The combinations of partnering and use of contact points between dancers strikes me as more Paxton than Balanchine, though not quite so attached to the earth as a standard contact improvisation. Mr. McIntyre’s approach to stage picture, too, shows the extraordinary growth from Queen of the Goths to this piece. Chanel DaSilva and Benjamin Behrends are particularly brilliant with their forceful, almost violent use of space. The final duet between Ashley Werhun and Travis Walker is truly lyrical and lovely and closes the piece as delicately as it opened. It is a very beautiful dance and I hope to see Mr. McIntyre go even further in this direction.

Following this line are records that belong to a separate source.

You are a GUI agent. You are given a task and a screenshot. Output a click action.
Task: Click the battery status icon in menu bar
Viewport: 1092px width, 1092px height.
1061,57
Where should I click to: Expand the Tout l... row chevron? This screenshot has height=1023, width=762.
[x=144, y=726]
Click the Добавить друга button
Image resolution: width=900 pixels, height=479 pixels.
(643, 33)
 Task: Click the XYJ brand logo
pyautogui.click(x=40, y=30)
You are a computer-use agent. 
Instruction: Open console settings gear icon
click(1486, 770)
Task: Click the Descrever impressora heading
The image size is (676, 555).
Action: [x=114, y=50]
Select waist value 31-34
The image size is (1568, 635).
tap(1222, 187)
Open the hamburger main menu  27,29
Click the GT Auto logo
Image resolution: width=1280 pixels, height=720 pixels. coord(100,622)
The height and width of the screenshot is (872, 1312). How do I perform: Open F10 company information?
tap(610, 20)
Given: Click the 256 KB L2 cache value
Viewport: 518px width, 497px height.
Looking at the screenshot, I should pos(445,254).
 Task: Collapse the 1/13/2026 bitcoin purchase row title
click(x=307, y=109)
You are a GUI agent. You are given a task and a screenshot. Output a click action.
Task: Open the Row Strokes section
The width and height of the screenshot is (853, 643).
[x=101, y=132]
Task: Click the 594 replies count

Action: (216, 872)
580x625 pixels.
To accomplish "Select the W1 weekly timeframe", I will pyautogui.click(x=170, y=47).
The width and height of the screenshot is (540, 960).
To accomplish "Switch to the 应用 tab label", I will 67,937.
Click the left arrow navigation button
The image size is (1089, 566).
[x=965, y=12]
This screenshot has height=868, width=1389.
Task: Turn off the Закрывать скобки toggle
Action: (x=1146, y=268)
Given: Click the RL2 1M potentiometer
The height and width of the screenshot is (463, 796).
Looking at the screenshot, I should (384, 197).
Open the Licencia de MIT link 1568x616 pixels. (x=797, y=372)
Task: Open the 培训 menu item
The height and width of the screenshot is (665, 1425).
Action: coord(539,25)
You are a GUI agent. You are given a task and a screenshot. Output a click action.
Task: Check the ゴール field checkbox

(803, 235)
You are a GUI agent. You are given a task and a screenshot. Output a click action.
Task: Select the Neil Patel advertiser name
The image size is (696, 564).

The closing piece of the evening was the celebratory Arrantza, originally commissioned for the 2010 Jaialdi International Basque Cultural Festival in Mr. McIntyre’s adopted home of Boise. Travis Richardson’s moody lighting sets the stage for the dance. The dance explores the theme of fishing (arrantza in Basque) as central to the Basque identity, not merely in the literal sense but also in the metaphoric sense that the displaced Basque population of the United States–and Boise in particular–constantly fish for their identity in the sea of humanity here with no real helpful means of navigation.
But this is not a dour piece. This is a piece about community in the vital sense, about bonding with “strangers” and kin alike. Over the dance sections play four different taped stories of Basque experiences, each touching on this theme, including a heartbreaking story about the drowning of a Greek boy in a neighborhood where few people even spoke the same language. Beyond the text, however, the dance moves from the fairly somber opening into purely ecstatic bliss in the final section–a thoughtful, distinct celebration of the Basque identity, its roots in dance and song, and the beautiful tales they have to tell the world.
This is a group that is growing steadily in confidence and ambition. If Mr. McIntyre can merge his interests in the pure joy of folk dance with the athleticism he prizes in modern dance and his strong grasp of traditional ballet vocabulary, his group may become one of the most important dance companies in the United States. I look forward to watching their next moves.